How to complete this task> Only the stretch below from the line holding "Task: Click the Mahalle No value 148923" through the line holding "Task: Open the" should be restated, word for word and with both ends included; pictures stay out.

Supplied data>
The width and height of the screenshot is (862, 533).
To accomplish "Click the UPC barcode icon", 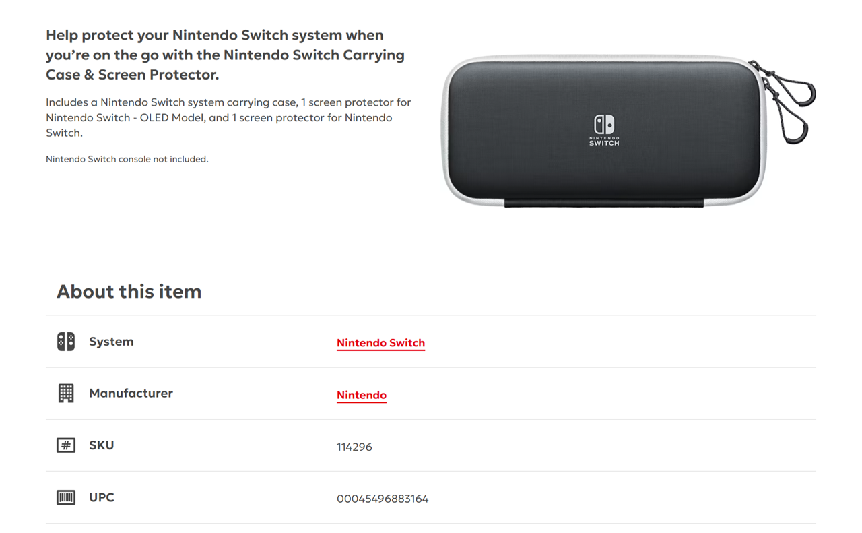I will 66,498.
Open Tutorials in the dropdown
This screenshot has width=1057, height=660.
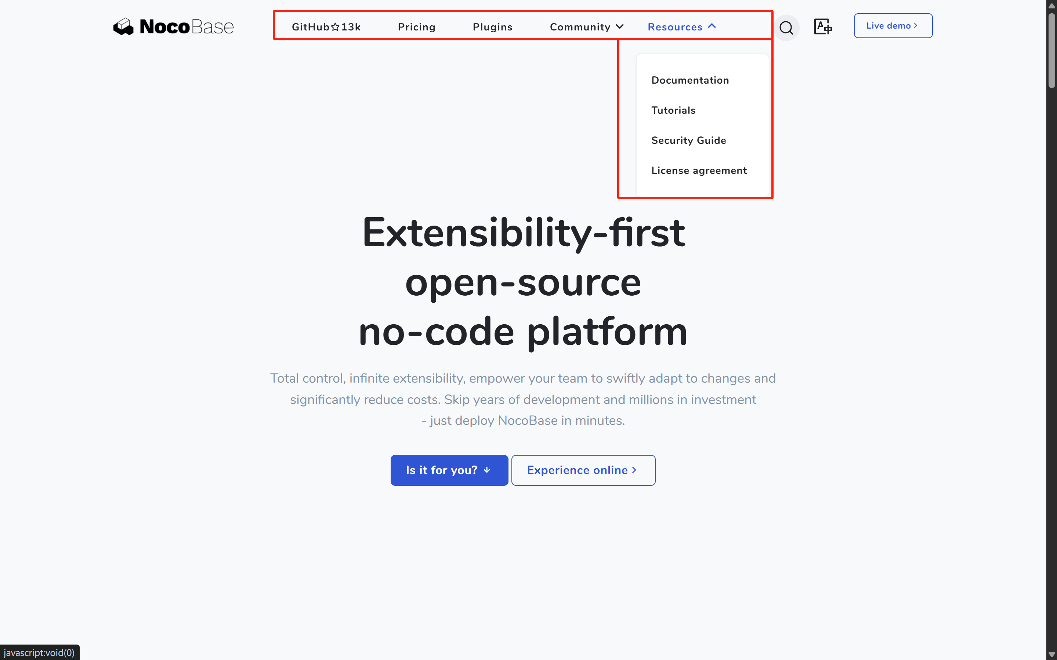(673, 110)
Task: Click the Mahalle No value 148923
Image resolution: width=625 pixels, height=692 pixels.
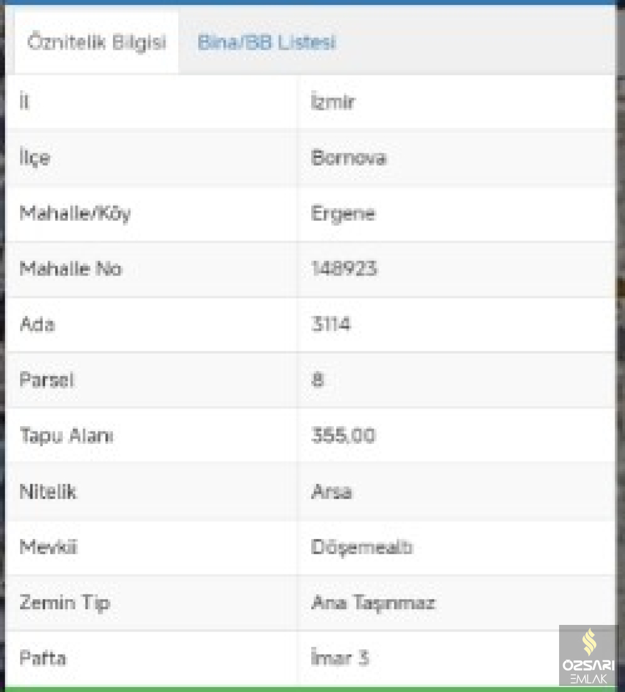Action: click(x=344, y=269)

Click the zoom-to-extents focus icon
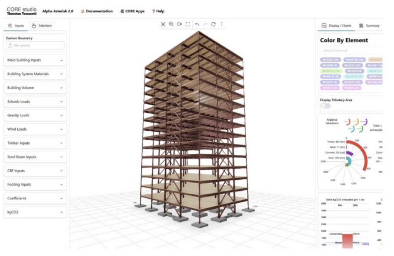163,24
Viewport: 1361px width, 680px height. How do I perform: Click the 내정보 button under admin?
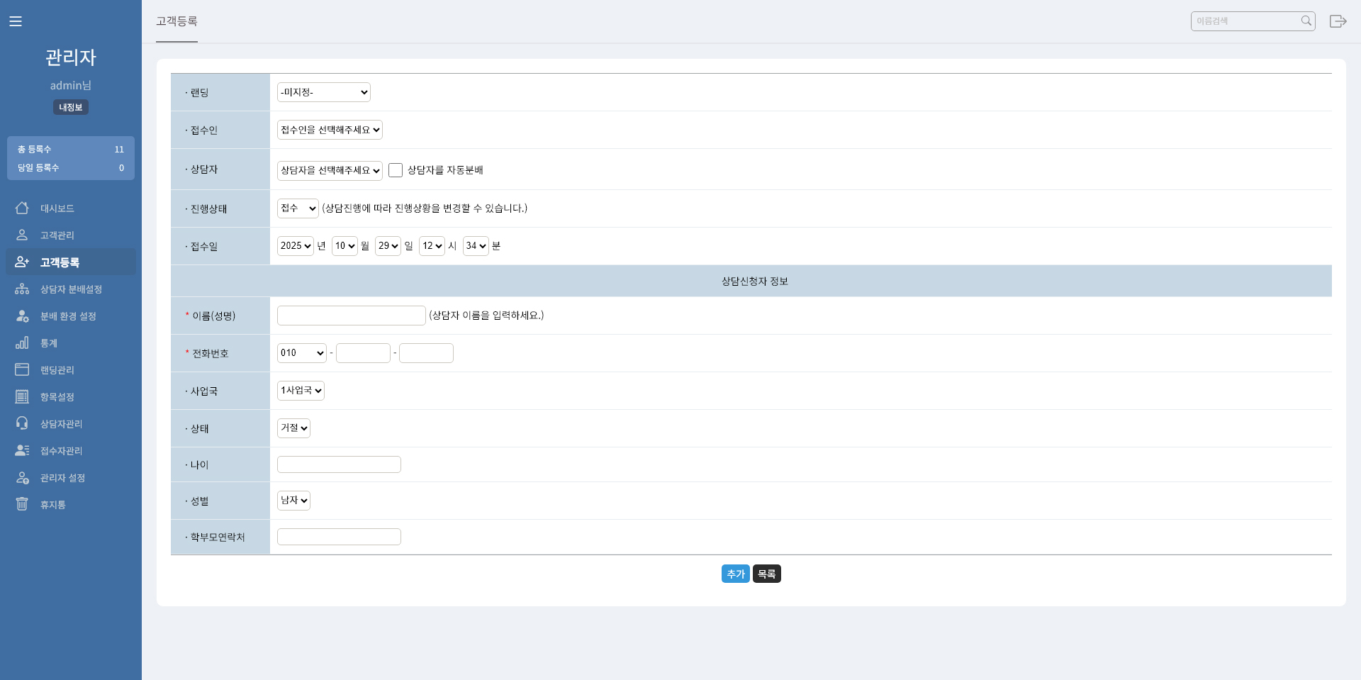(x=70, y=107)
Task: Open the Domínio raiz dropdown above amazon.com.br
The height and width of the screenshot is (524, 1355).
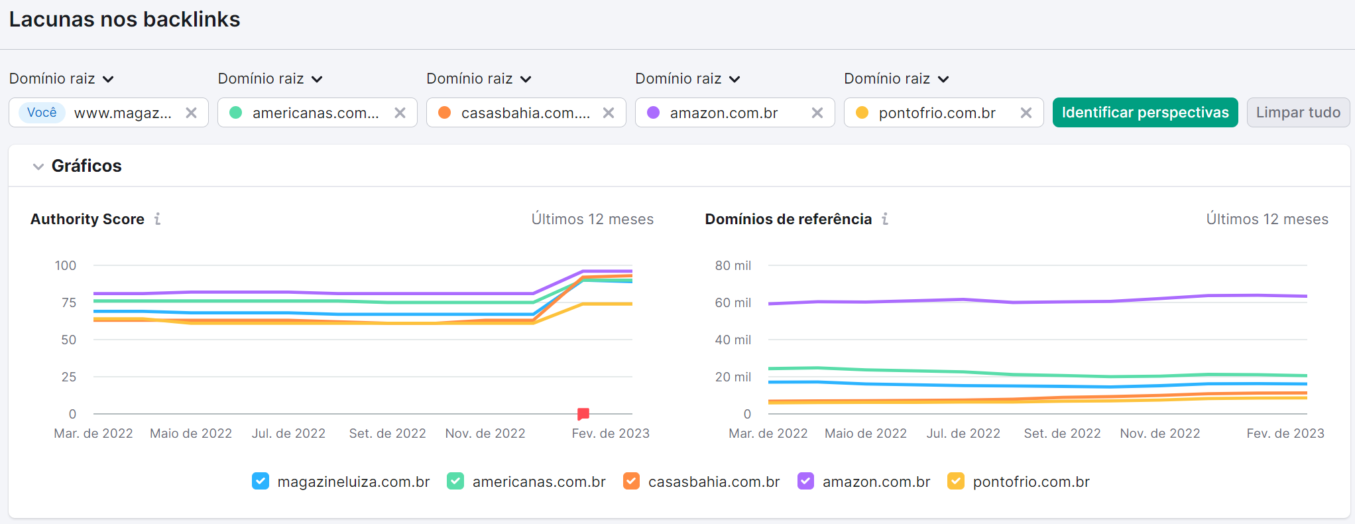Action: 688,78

--

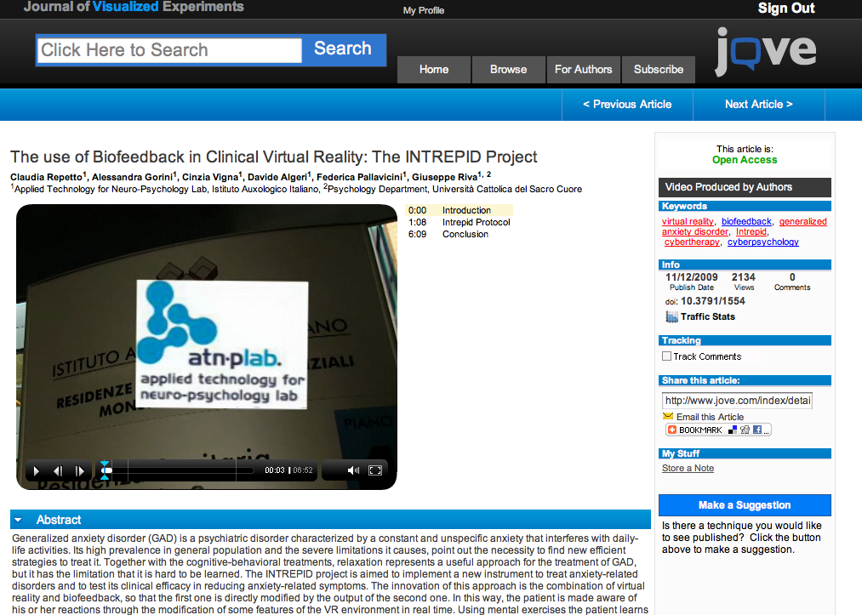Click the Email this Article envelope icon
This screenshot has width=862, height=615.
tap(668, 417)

Solution below>
Task: Click the Mahalle No value 148923
Image resolution: width=625 pixels, height=692 pixels.
Action: click(x=344, y=269)

Click the zoom-to-extents focus icon
163,24
Viewport: 1361px width, 680px height. How do I perform: Click the 내정보 button under admin?
(x=70, y=107)
Task: Open the Domínio raiz dropdown above amazon.com.br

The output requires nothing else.